From the “with models, we can make anything believable” department.
New paper argues for a stronger influence of Arctic sea-ice loss on recent Eurasian cooling, thus causing colder winters and more snow in Europe due to climate change.
A reconciled estimate of the influence of Arctic sea-ice loss on recent Eurasian cooling
Northern midlatitudes, over central Eurasia in particular, have experienced frequent severe winters in recent decades1,2,3. A remote influence of Arctic sea-ice loss has been suggested4,5,6,7,8,9,10,11,12,13,14; however, the importance of this connection remains controversial because of discrepancies among modelling and between modelling and observational studies15,16,17.
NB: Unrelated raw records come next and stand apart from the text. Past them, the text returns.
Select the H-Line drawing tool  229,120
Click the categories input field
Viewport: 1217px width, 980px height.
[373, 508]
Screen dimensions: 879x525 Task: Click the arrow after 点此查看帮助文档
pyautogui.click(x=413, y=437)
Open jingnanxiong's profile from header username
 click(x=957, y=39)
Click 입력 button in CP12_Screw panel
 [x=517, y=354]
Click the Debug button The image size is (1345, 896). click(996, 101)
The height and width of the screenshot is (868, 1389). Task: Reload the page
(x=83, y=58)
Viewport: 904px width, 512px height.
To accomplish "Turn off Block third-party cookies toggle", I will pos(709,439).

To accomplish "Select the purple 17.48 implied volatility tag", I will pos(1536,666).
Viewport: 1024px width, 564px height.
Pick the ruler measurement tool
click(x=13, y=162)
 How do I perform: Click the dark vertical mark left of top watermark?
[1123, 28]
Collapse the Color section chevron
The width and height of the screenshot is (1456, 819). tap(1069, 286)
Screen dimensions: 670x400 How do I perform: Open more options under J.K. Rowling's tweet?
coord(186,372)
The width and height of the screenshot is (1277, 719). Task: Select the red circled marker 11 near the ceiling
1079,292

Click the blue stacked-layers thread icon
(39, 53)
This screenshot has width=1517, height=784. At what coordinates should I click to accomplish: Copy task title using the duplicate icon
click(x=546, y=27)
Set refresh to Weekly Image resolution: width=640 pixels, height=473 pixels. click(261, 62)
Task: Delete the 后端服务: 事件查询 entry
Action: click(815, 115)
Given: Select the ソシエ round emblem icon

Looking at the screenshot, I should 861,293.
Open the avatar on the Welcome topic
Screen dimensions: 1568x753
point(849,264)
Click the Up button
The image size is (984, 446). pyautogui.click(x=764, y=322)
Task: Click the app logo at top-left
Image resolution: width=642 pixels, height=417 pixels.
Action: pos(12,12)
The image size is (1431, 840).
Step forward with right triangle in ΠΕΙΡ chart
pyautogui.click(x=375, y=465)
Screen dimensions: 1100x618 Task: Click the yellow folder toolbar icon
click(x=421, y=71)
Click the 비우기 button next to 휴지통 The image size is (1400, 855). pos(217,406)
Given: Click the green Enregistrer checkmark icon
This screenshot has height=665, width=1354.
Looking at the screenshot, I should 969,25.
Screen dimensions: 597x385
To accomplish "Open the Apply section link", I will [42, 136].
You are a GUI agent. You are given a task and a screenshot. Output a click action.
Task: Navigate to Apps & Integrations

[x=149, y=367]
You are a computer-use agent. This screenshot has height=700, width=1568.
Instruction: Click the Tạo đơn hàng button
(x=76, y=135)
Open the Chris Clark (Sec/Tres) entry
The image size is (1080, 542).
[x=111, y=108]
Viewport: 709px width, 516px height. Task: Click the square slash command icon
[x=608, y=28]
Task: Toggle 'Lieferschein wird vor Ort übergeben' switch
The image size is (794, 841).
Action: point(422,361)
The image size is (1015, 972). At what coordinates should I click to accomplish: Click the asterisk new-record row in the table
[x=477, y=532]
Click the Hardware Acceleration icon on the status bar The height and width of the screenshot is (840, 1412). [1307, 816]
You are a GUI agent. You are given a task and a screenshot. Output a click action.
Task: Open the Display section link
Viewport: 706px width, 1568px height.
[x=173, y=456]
Here, using a hybrid analysis of observations and multi-model large ensembles from seven atmospheric general circulation models, we examine the cause of these differences. While all models capture the observed structure of the forced surface temperature response to sea-ice loss in the Barents–Kara Seas—including Eurasian cooling—we show that its magnitude is systematically underestimated. Owing to the varying degrees of this underestimation of sea-ice-forced signal, the signal-to-noise ratio differs markedly.
Correcting this underestimation reconciles the discrepancy between models and observations, leading to the conclusion that ~44% of the central Eurasian cooling trend for 1995–2014 is attributable to sea-ice loss in the Barents–Kara Seas.
Our results strongly suggest that anthropogenic forcing has significantly amplified the probability of severe winter occurrence in central Eurasia via enhanced melting of the Barents–Kara sea ice. The difference in underestimation of signal-to-noise ratio between models therefore calls for careful experimental design and interpretation for regional climate change attribution.
The monthly SST and SIC in HadISST33 are available from the Met Office website (www.metoffice.gov.uk/hadobs/hadisst/). The ERA-Interim reanalysis data sets44 are available from the ECMWF website (http://apps.ecmwf.int/datasets/). The six additional AGCM outputs analysed are freely available from the NOAA FACTS website (https://www.esrl.noaa.gov/psd/repository/alias/facts/). The MIROC4 AGCM output generated and analysed in this study is available from the corresponding author upon reasonable request.
Comments by climate scientist Reto Knutti on Twitter:
The tricky question is whether that is just due to a random series of unusual years or partly due to Arctic warming. In our simulations we found no link.https://t.co/2NXkdICrh6
The new paper argues the real link is stronger than in models.